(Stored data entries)

---

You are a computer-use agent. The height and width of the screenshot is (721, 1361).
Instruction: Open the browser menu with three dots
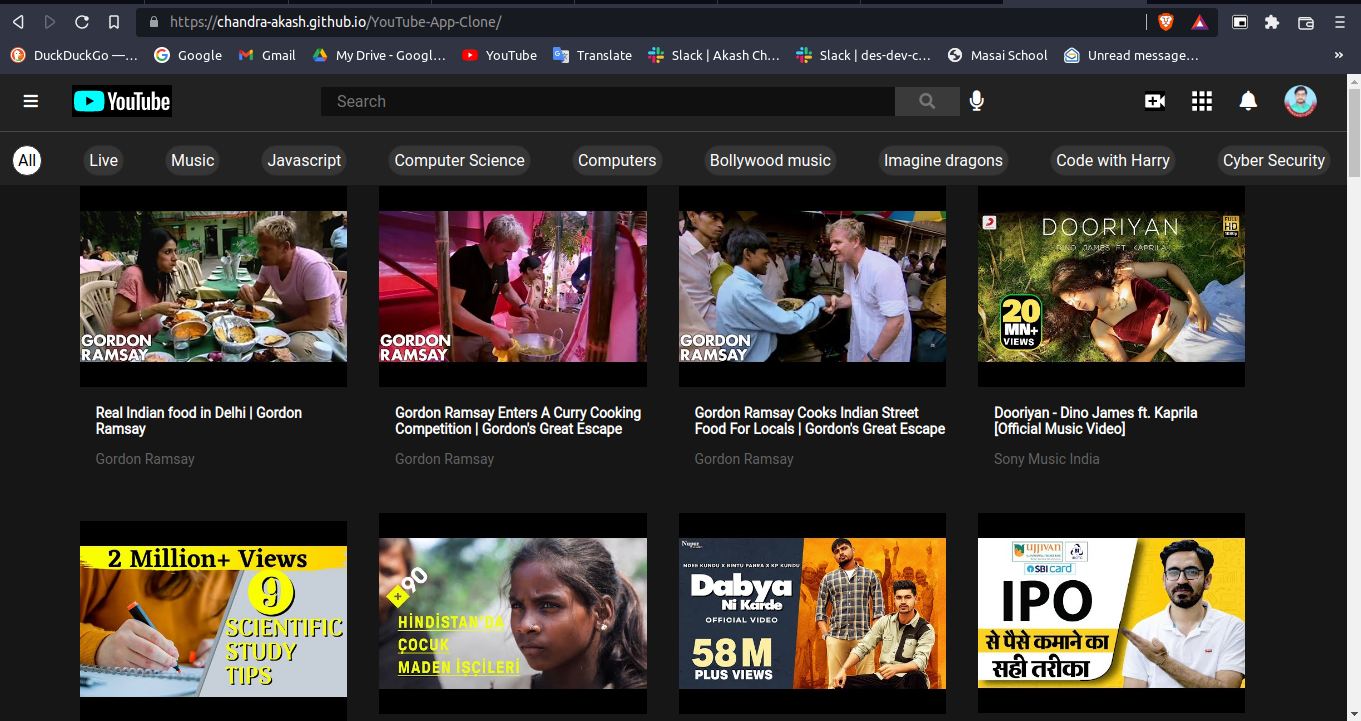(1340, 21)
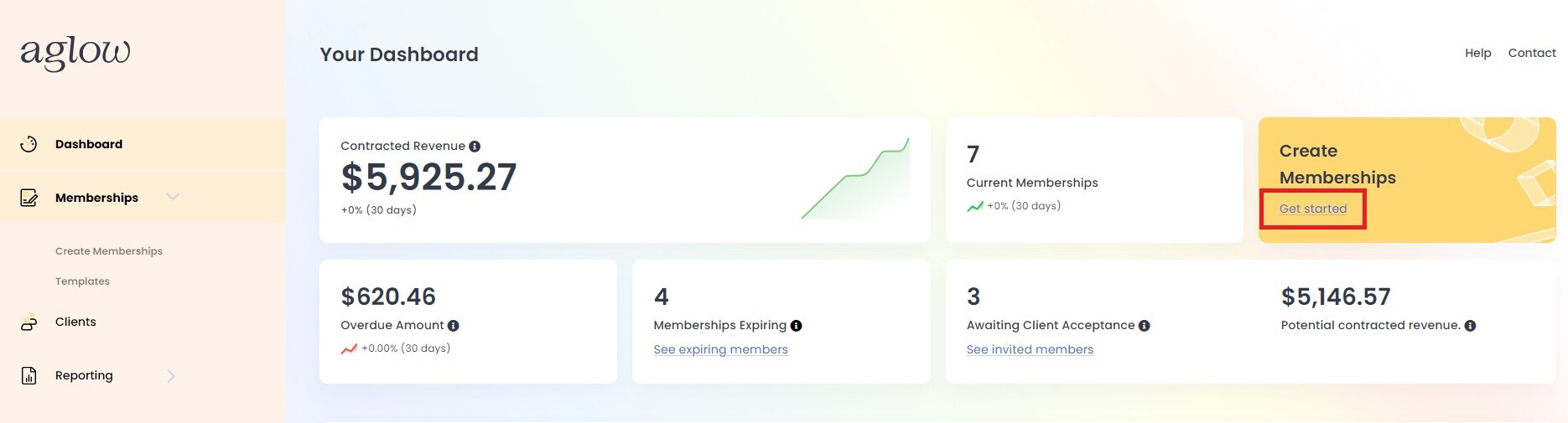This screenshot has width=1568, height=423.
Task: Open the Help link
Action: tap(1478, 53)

---

▶ AIM OF THE TASK
Return each line of the data, keeping its wording exact and omitting pictures.

▶ RESPONSE FOR THIS EXERCISE
You are a computer-use agent. The height and width of the screenshot is (721, 1361).
Instruction: Open the browser menu with three dots
(1340, 21)
This screenshot has width=1568, height=423.
Task: Open the Help link
Action: tap(1478, 53)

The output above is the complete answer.